01/24/2026
1850s Weddings at Melrose
The Christmas decorations at Melrose have been removed, and visitors to the main house will now see arrangements of white flowers placed in vases throughout the mansion. They are meant to symbolize, on a modest level, the wedding of Mary Elizabeth McMurran and Farar B. Conner, which took place in the Melrose drawing room on January 24, 1856, 170 years ago today.
Mary Elizabeth, the daughter of John and Mary Louisa McMurran, was a young adolescent when her family moved into their newly constructed mansion on the outskirts of Natchez. Eight years later, on January 24, 1856, Mary Elizabeth married Farar B. Conner, a close neighbor from nearby Linden. This beautiful pink and ivory silk gown may be the only surviving testament to that happy occasion. Tradition holds that it was part of Mary Elizabeth’s trousseau, the clothing and linens that a bride assembles for her marriage, and she probably did wear this dress for her wedding ceremony. Tradition also asserts that the gown was created in Paris, and that is born out in the fine quality of its design and fabrication. The McMurrans made the Grand Tour of Europe with Mary Elizabeth and her brother John in the summer of 1854, and their daughter was probably measured for the gown at that time.
The details of Mary Elizabeth’s wedding were well documented in the writings of her Quitman cousins who lived just down the road at Monmouth. Louisa Quitman wrote to her absent father of how beautiful Melrose looked for the occasion and described the midnight supper in the Melrose dining room, where a pyramidal bride’s cake was flanked by confectionary swans, columns, dolphins, and sprays of water—all crafted from spun sugar.
“Fazee” Conner gave his mother’s beautiful gown to his cousin, Eliza Conner Martin.

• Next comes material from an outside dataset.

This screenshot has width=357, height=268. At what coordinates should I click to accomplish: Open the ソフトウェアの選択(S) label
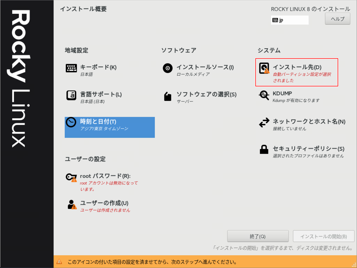(206, 94)
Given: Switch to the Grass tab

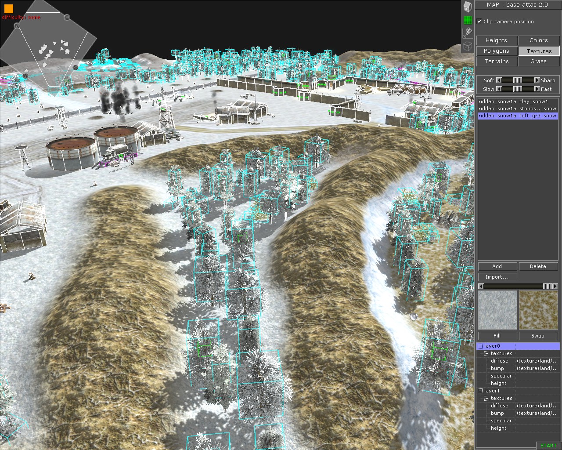Looking at the screenshot, I should point(539,61).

She is shown here wearing the gown in her Clovernook home on South Union Street and would have worn it during the early Natchez Spring Pilgrimage tours of the 1930s and 1940s. However, she did enlarge the waist of the dress from 17 to 19 inches.
Many years later, Mrs. Martin donated the dress to local preservationists, Dr. Thomas and Mrs. Joan Gandy. The dress was included in a 1987 exhibit about Natchez Spring Pilgrimage tours at the Old Capitol Museum of Mississippi History in Jackson, Mississippi. Mary Elizabeth’s antebellum silk gown was exhibited annually in the Melrose drawing room for a number of years, but it is now too fragile and remains in museum collections storage.
Here, in addition to pictures of the wedding dress, are images of what may be the wedding cake pans for the “pyramidal” wedding cake. Weddings in the 19th century often featured elaborate fruitcakes and the largest pan bears a watermark, suggesting it was used in a water bath—perfect for baking fruitcakes. These three octagonal-shaped cake pans were donated to the park in 1999 and are in museum storage.
In a letter written later that year on August 11, 1856, Mary Louisa McMurran wrote of the wedding of two enslaved people at Melrose. She said "A portion of the servants were here a few evenings since, to attend the wedding of Patrick & Mime. Viola was bridesmaid. They were married in our presence, behaved with perfect propriety, and they all seemed very merry and happy over their games and supper afterwards." Sadly, in contrast to the earlier ceremony, we do not have any more details for the wedding of Patrick and Mimi.
The flowers will remain until after Valentine's Day.